Friday, September 11, 2015
Foodie Fridays: Zucchini-Corn Fritters
I love zucchini-corn fritters. I first had them in Fort Collins, Colorado, from the deli section of a now-defunct organic grocery store, and have been meaning to find a recipe to recreate this favorite food, but have only recently gotten around to doing this. Although I usually consider these fritters to be a side dish, they would make great appetizers, and I have been known to eat them as a light lunch or dinner on their own. Come to think of it, they would make a great breakfast dish and could even be served with eggs. I am going to have to try that next!
2 medium zucchinis (about 1 lb.), shredded
1 tsp. salt
1/2 C. flour
1/2 tsp. baking powder
1 C. corn kernels
1/4 C. diced onion or scallion
1/2 C. shredded cheese
1 egg, lightly beaten
2 T. vegetable oil
Combine the shredded zucchini and salt in a large bowl. Put in a colander placed in a bowl or sink and let sit for 10 minutes. Stir the flour and baking powder together in a small bowl. Squeeze as much liquid as possible out of the zucchini. Return to the large bowl and add the remaining ingredients except for the oil.

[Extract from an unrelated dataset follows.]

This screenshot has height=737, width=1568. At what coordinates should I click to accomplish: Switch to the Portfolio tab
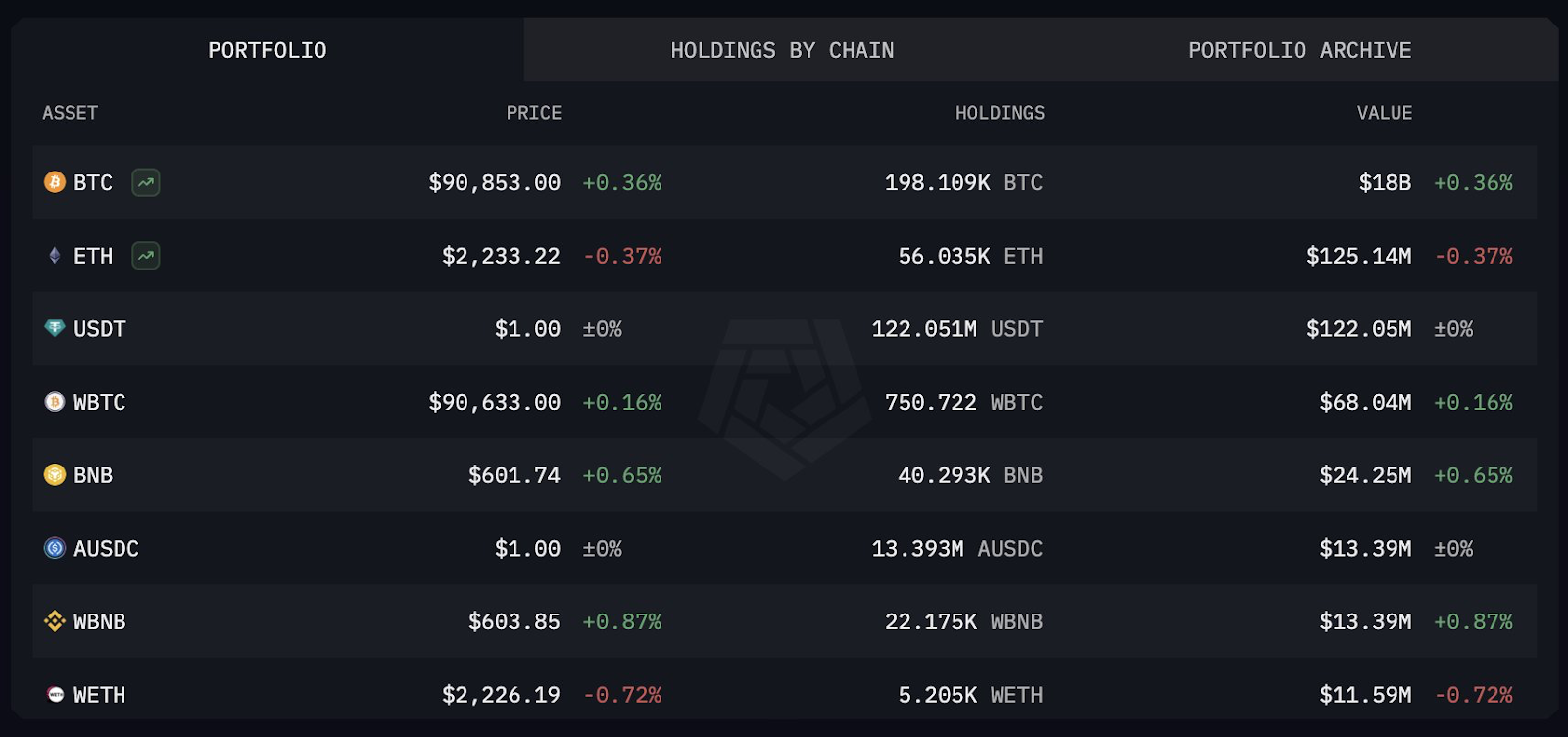tap(267, 50)
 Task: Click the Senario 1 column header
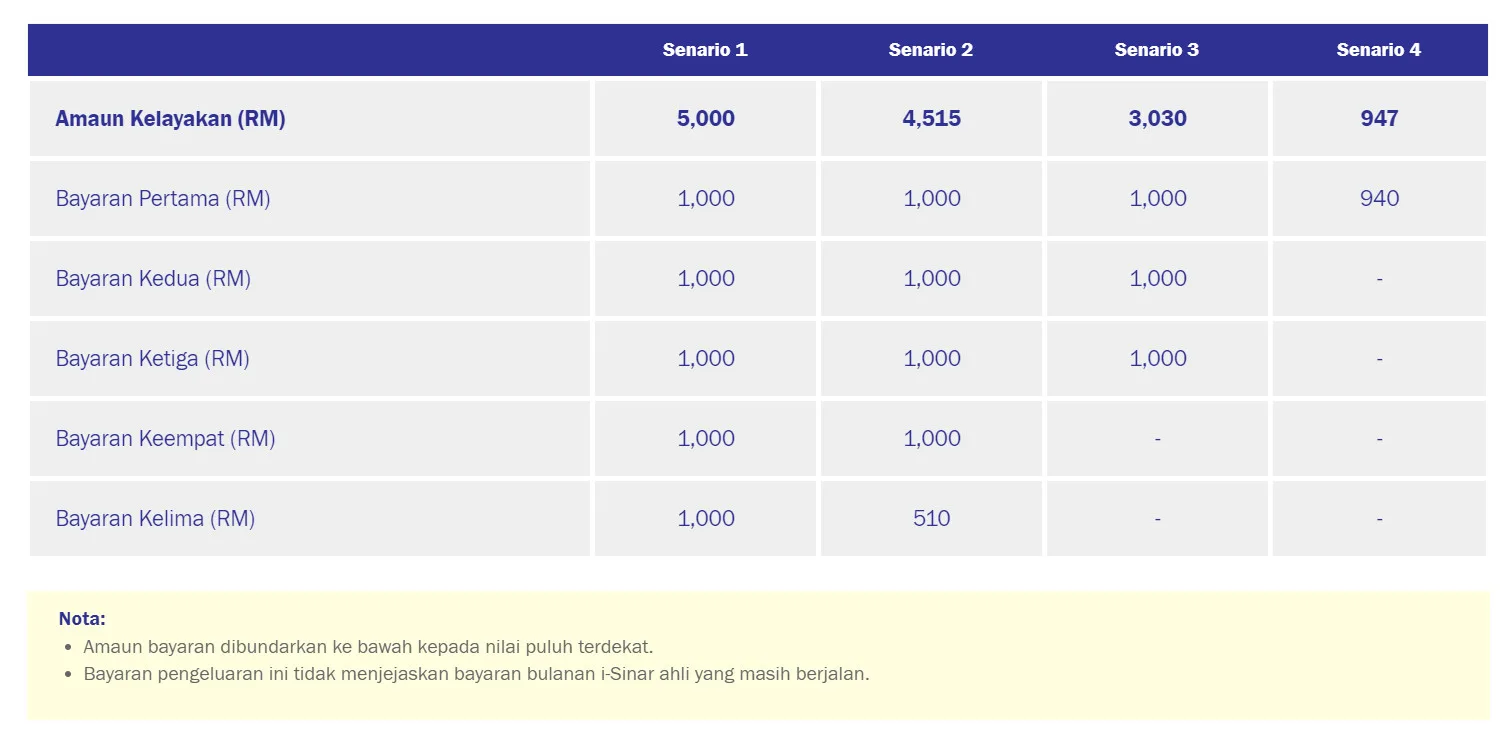pyautogui.click(x=705, y=50)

Heat the oil in a large skillet over medium-high heat. Drop heaping tablespoonfuls of the batter into the hot oil and cook until browned, about 3 minutes (if the fritters brown too quickly, reduce the heat to medium). Flip and cook the other side until browned, about 2 minutes longer. Remove from the skillet and drain on paper towels while finishing the rest of the fritters. If desired, place the fritters on a baking sheet and heat in a low oven (about 200 degrees) for 10 minutes to ensure crispness. Serve topped with salsa, sour cream, and/or shredded cheese. Serves 4-6.
Note: The fritters can be refrigerated and reheated later on a baking sheet in a 325 degree oven until hot and crisp again (or in a microwave if you don't care about crispness). I prefer to top my fritters with just salsa. I use my favorite La Mexicana Mild Salsa, which is carried by our local Publix.